L’Afghanistan des vallées et des tchaikhâna envahit avec bonheur ce bureau parisien. Notre thé vert aura le goût puissant de la mémoire.
Un initiateur
Louis Fougère sera celui qui sensibilisera le jeune Hubert à l’Afghanistan. Louis Fougère est le dernier conseiller juridique du Protectorat au Maroc. Le roi Mohamed V apprécie ce haut fonctionnaire rigoureux et généreux et souhaitera le conserver un temps. Louis et son épouse Françoise deviendront des amis proches de Jean et Suzanne Védrine, parents du futur ministre. Le rôle joué par Jean Védrine dans la mise en place de l’indépendance du royaume et celui de Louis Fougère comme juriste forgeront une amitié durable. Quand le roi Zâher Châh demandera à la France un « grand juriste de droit public ayant de surcroît une connaissance du Maroc » comme si les montagnes et les tribus de l’Atlas renvoyaient à celles de l’Hindou Kouch, c’est tout naturellement à Louis Fougère que l’on fera appel. Il sera un contributeur majeur de la constitution de 1964, importante pour les principes de droit et de libertés publiques qu’elle pose. Futur grand conseiller d’État, Louis Fougère et son épouse resteront attachés à l’Afghanistan, entretenant Hubert Védrine de leurs activités de soutien aux étudiants afghans en France.
Des lectures
Hubert Védrine est un grand lecteur. Les livres – on serait tenté de dire tous les livres – constituent son « oxygène » selon ses mots. Adolescent, il se plonge dans les atlas, dévore les récits de voyage, des cimes gravies par Frison Roche à la banquise arpentée par Paul-Émile Victor, un autre ami de la famille. Il lit Lawrence d’Arabie. On connaît sa passion pour les bandes dessinées dont il est devenu un spécialiste (celles de la « ligne claire »). Il ne dédaigne pas les livres d’espionnage et recommande un OSS 117 de Jean Bruce qui se passe quelque part dans les zones tribales pakistanaises, entre « fiers Pathans et ardents Baloutches ». Il s’amuse de l’intelligence documentaire des SAS prolixes sur la zone, de part et d’autre de la Durand line, et se flatte d’avoir reçu Gérard de Villiers à déjeuner au Quai d’Orsay. Beaucoup d’ouvrages sur l’Afghanistan passeront entre ses mains, des analyses d’Olivier Roy aux reportages de Christophe de Ponfilly, et au Petite Planète de Mike Barry, de la poésie aux comptes rendus des humanitaires.

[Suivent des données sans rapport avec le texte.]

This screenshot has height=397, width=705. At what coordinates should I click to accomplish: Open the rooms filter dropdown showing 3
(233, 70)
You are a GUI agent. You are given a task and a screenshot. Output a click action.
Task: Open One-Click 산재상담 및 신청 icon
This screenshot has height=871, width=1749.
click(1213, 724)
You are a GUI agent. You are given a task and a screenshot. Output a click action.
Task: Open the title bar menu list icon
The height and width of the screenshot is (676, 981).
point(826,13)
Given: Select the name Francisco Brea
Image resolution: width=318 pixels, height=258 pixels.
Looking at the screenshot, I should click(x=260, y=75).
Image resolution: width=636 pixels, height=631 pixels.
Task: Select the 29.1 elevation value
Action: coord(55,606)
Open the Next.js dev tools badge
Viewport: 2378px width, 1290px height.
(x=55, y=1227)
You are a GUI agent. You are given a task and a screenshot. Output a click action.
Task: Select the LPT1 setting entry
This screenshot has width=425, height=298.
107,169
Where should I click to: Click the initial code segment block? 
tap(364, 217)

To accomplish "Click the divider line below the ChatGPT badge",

Mais pour l’heure, « les Cavaliers » de Joseph Kessel publiés en 1967, année de ses vingt ans, constituent un véritable « flash ». S’y ajoutent les photographies de Roland et Sabrina Michaud. Plus tard, en 1979, le livre sur « les bazars de Kaboul » d’André Velter et d’Emmanuel Delloye avec les photos de Marie–José Lamothe. Naît l’idée d’un voyage par la route jusqu’à Kaboul. Il sera préparé avec soin par un petit groupe de copains de Bois Colombes. Védrine, qui se rêve alors journaliste, fait un stage au « Monde ». Il obtient de Jean Wetz, longtemps correspondant en Inde d’où il couvrait l’Asie du sud, une lettre de recommandation – en dari – pour le chef de cabinet du roi. Ça pourra toujours servir.
Un voyage fondateur
Une Ford pour Ella Maillart et Annemarie Schwarzenbach, une Fiat Topolino pour Nicolas Bouvier et Thierry Vernet, ce sera une Opel Kapitan d’occasion pour Hubert Védrine et ses amis qui enrôlent, au passage du camping de Téhéran, une auto-stoppeuse suédoise. En cet été 1969, ils vont sillonner l’Afghanistan, d’Hérat à Kaboul, en passant par Kandahar et Ghazni « qui fait penser à Lhassa ». Puis, ce sera Bâmyân et le Sâlang vers Mazâr-e Charif, et ensuite les abords de la Khyber Pass. « J’ai adoré ce pays, dit aujourd’hui Hubert Védrine, ses montagnes, ses populations ; j’y retrouvais quelques réminiscences de mon cher Maroc ». Le voyage est exténuant mais la beauté des paysages pousse à aller toujours plus loin. Un moment d’émotion quand, près de Kandahar, l’Opel bute sur un barrage mi-sécurité mi-rançonneurs. On sort la lettre du correspondant du « Monde ». Contre toute attente, elle fait de l’effet. Un ou deux coups de téléphone et tout se termine autour d’un palao.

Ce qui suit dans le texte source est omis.